• **SUPPLIED ENTRIES**:

::::::::::

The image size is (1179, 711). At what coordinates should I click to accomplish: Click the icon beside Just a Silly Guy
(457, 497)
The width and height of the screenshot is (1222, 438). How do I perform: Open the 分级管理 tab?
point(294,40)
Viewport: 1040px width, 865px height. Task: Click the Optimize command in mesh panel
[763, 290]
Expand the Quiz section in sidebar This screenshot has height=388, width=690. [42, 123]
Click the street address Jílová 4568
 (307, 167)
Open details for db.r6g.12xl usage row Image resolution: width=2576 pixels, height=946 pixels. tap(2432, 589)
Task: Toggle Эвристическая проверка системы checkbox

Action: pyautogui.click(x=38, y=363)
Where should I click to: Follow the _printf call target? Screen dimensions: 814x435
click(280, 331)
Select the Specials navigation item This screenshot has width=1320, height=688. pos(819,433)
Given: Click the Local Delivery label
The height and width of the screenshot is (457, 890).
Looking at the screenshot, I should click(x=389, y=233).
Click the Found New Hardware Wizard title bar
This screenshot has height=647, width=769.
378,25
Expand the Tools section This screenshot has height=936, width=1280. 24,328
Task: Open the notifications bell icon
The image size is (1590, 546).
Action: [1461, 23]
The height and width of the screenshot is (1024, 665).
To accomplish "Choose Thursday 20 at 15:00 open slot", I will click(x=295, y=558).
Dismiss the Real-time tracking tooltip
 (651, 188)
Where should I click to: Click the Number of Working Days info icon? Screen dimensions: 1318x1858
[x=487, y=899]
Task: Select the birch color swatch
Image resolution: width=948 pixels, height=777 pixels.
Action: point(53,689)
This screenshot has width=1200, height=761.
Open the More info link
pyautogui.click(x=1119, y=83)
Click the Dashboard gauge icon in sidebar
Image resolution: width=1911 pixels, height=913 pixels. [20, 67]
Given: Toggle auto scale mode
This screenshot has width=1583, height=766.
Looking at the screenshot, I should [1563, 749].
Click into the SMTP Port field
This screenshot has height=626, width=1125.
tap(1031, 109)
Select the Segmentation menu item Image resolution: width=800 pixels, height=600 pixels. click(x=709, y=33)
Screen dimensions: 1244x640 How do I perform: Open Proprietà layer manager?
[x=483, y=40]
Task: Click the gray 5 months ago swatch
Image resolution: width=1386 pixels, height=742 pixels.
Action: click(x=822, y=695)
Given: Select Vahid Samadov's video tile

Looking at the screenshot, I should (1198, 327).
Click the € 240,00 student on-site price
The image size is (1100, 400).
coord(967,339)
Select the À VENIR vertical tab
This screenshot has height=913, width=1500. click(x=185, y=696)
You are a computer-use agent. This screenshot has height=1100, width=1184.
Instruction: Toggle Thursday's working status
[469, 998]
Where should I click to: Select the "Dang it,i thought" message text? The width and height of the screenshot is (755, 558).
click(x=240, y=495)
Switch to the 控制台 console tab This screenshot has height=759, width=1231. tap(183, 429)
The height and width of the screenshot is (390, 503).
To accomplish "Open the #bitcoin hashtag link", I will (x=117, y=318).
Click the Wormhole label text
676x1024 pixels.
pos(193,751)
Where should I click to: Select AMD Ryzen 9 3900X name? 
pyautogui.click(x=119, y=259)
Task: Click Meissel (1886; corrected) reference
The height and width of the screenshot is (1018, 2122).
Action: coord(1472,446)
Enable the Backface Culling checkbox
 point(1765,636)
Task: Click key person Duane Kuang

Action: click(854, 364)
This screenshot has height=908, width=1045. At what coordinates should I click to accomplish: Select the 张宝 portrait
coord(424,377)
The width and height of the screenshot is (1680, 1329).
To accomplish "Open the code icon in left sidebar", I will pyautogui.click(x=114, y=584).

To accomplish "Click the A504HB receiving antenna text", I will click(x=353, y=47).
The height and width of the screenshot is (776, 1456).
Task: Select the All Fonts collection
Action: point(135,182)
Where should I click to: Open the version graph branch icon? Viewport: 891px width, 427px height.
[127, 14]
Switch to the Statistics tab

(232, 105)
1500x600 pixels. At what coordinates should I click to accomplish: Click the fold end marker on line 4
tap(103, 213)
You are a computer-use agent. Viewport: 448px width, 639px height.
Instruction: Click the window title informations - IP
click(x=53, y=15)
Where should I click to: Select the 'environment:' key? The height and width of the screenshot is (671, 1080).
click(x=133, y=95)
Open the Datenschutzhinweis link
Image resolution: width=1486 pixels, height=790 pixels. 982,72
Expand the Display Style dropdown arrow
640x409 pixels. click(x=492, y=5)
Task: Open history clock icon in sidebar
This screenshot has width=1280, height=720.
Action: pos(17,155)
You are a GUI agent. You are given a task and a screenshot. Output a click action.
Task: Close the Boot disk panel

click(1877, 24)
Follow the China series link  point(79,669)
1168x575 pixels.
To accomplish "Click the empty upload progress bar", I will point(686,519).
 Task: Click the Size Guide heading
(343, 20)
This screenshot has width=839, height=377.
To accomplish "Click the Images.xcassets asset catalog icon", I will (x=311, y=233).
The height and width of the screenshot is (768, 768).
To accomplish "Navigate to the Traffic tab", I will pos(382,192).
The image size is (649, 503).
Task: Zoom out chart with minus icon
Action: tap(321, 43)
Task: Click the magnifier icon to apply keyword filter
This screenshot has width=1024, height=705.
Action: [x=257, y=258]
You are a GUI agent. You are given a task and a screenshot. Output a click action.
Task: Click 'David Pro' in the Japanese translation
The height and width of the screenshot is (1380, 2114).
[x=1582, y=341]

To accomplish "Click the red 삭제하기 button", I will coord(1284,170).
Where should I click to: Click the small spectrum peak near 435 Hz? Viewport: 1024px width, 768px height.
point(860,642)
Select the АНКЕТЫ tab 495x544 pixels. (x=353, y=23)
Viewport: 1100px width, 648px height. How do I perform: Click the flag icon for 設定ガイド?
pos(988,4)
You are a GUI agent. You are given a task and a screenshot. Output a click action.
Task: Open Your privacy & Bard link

::::::::::

• **WORK REQUEST**:
The lines above, starting at the one with "Viewport: 1040px width, 865px" and ending at the one with "Open details for", are the only ones to return, exactly as written.

• **THE COMPLETED TASK**:
Viewport: 1040px width, 865px height. Task: Click the Optimize command in mesh panel
[763, 290]
Expand the Quiz section in sidebar This screenshot has height=388, width=690. [42, 123]
Click the street address Jílová 4568
 (307, 167)
Open details for db.r6g.12xl usage row Image resolution: width=2576 pixels, height=946 pixels. tap(2432, 589)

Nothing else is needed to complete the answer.